───── Materials provided

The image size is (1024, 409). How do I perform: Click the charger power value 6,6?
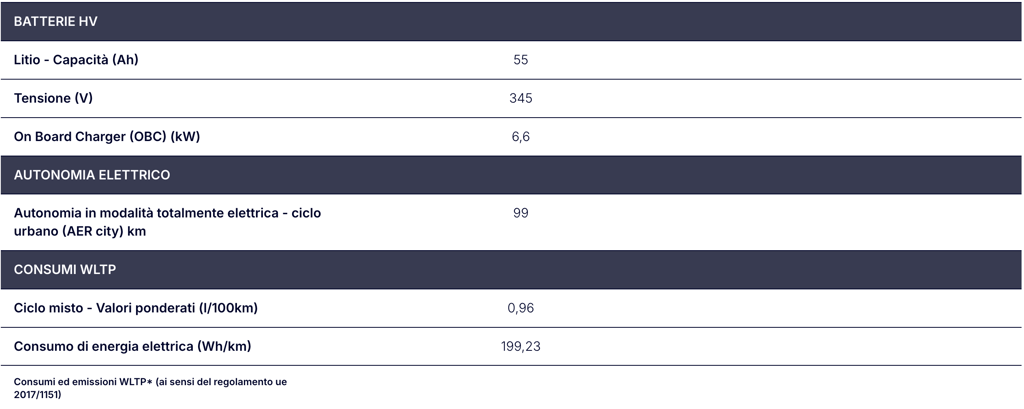(x=520, y=137)
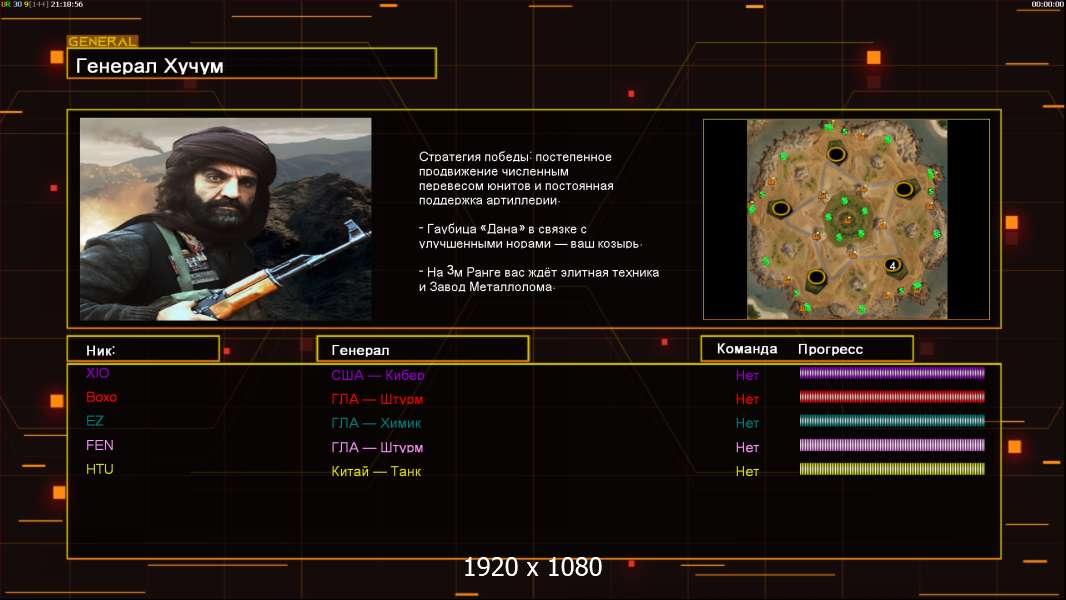
Task: Click the teal progress bar for EZ
Action: click(x=892, y=421)
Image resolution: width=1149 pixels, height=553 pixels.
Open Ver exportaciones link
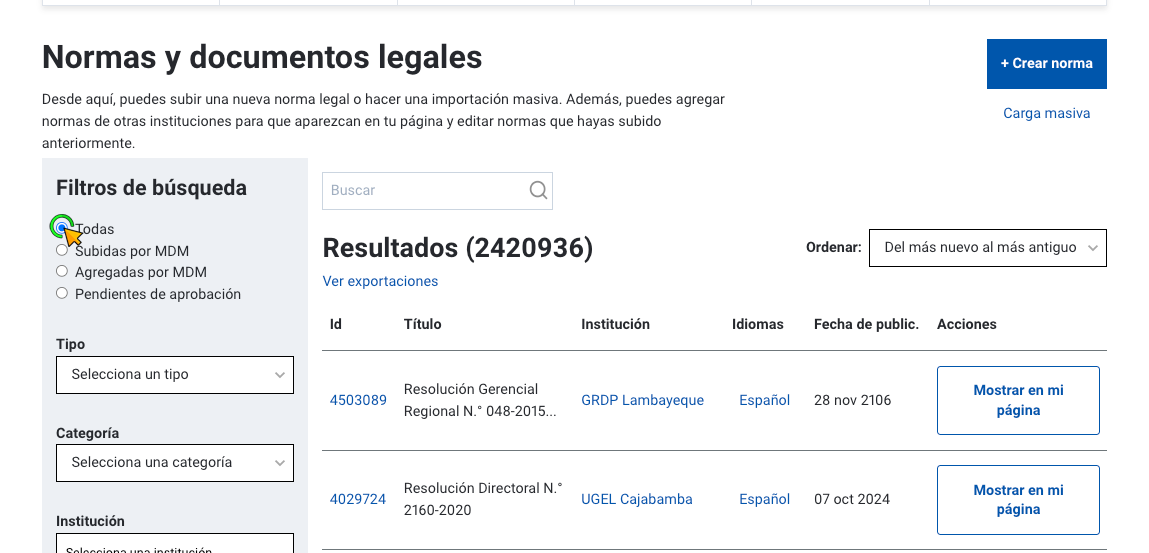pyautogui.click(x=380, y=281)
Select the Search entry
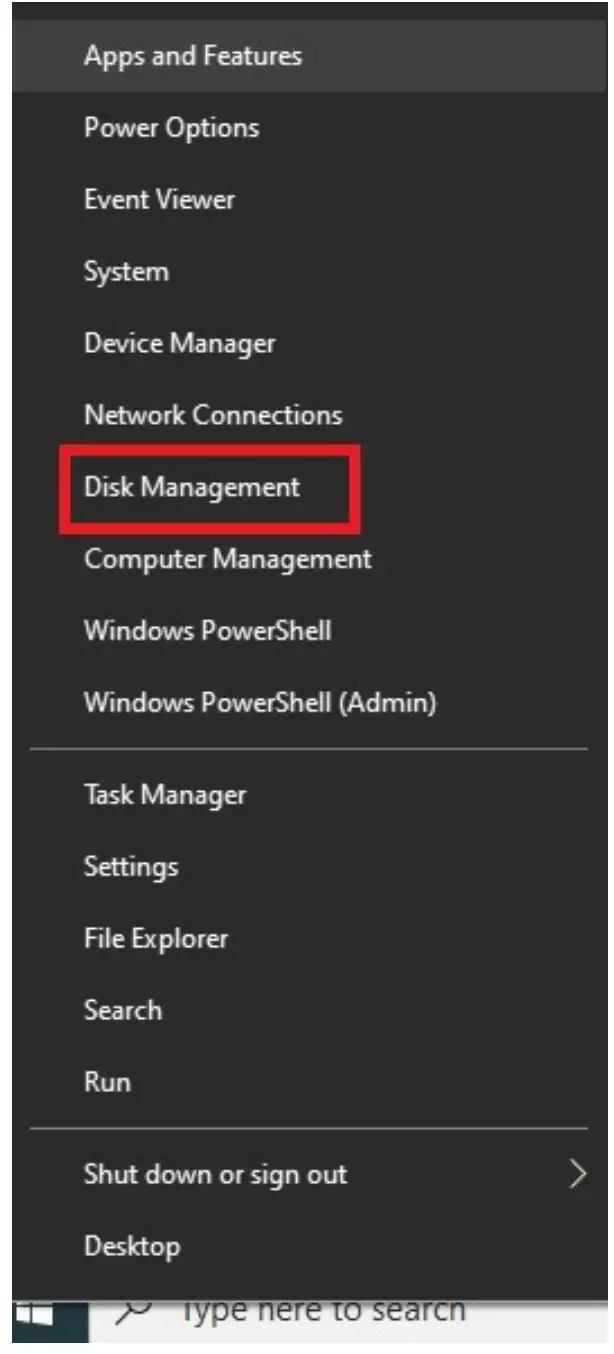The image size is (614, 1354). 123,1010
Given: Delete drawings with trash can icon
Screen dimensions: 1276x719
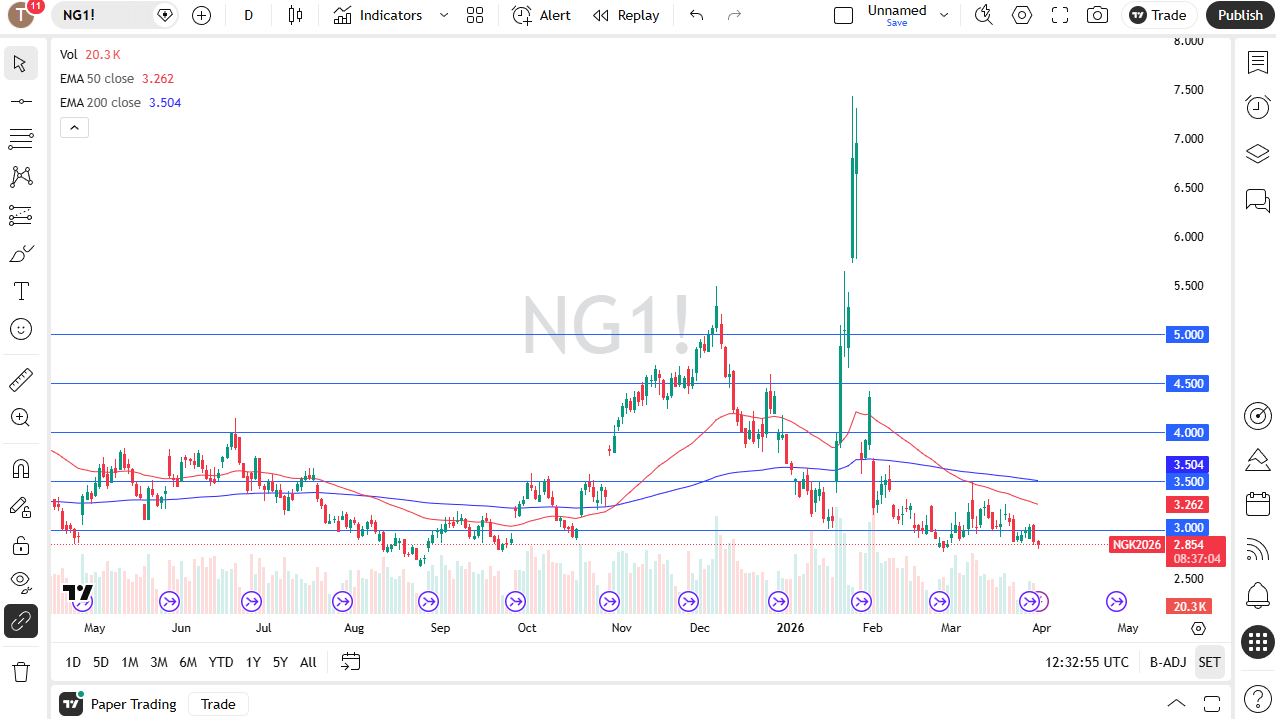Looking at the screenshot, I should [x=21, y=671].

──────────

**Problem to solve**:
Extract the run of lines beginning with the line that holds "Image resolution: width=1149" and ending at the last line of the data, inclusive. Exclude any pictures from the copy.

**Solution below**:
Image resolution: width=1149 pixels, height=553 pixels.
Open Ver exportaciones link
pyautogui.click(x=380, y=281)
Select the Search entry
The image size is (614, 1354). 123,1010
Given: Delete drawings with trash can icon
Screen dimensions: 1276x719
Looking at the screenshot, I should [x=21, y=671].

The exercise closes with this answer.